▶ _REQUIREMENT_: Give as a JSON list of strings the records running from the line that contains "Open the emoji icons tool" through the line that contains "coord(38,312)", both included, one string per line with blank lines left out and pictures omitted.

▶ _SOURCE DATA_:
/---
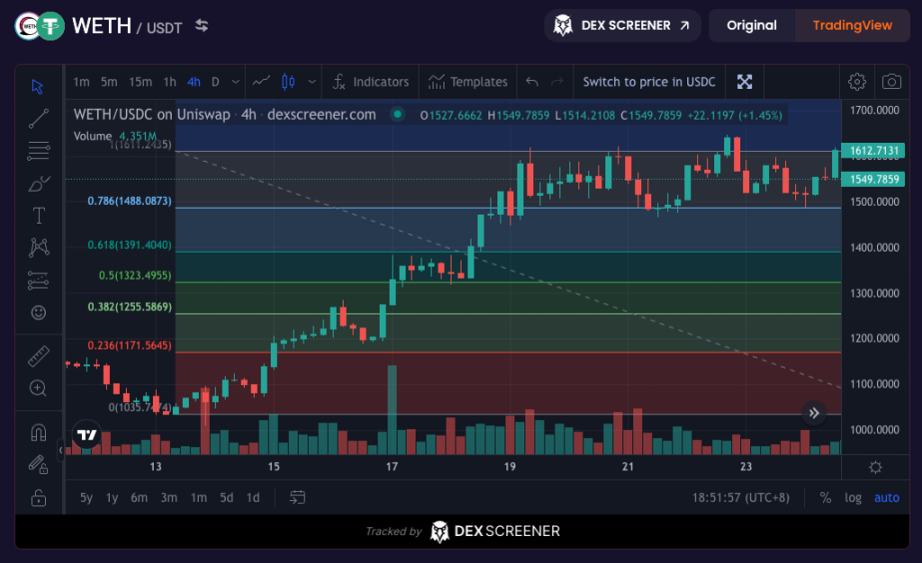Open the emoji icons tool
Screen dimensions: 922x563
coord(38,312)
\---
/---
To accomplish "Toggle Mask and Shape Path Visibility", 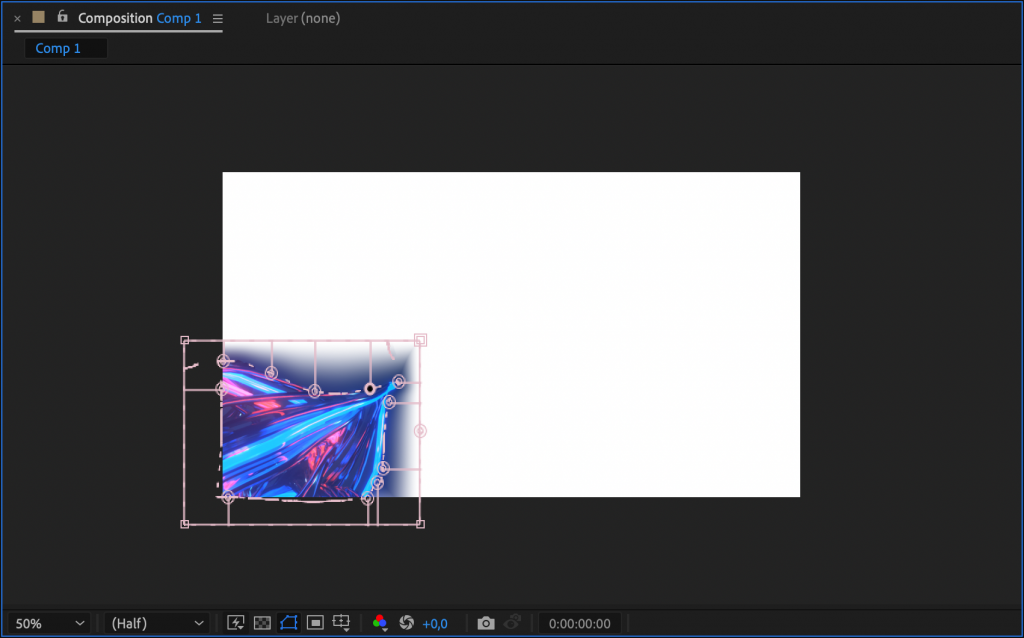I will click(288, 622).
\---
/---
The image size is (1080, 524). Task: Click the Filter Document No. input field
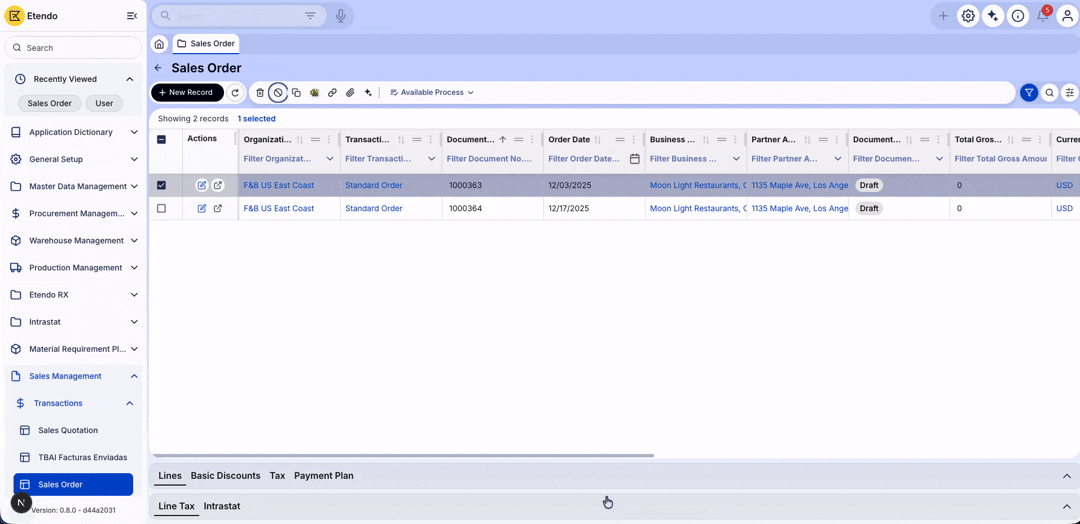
\---
▶ _RESPONSE TO THE TASK_:
[
  "Open the emoji icons tool",
  "Screen dimensions: 922x563",
  "coord(38,312)"
]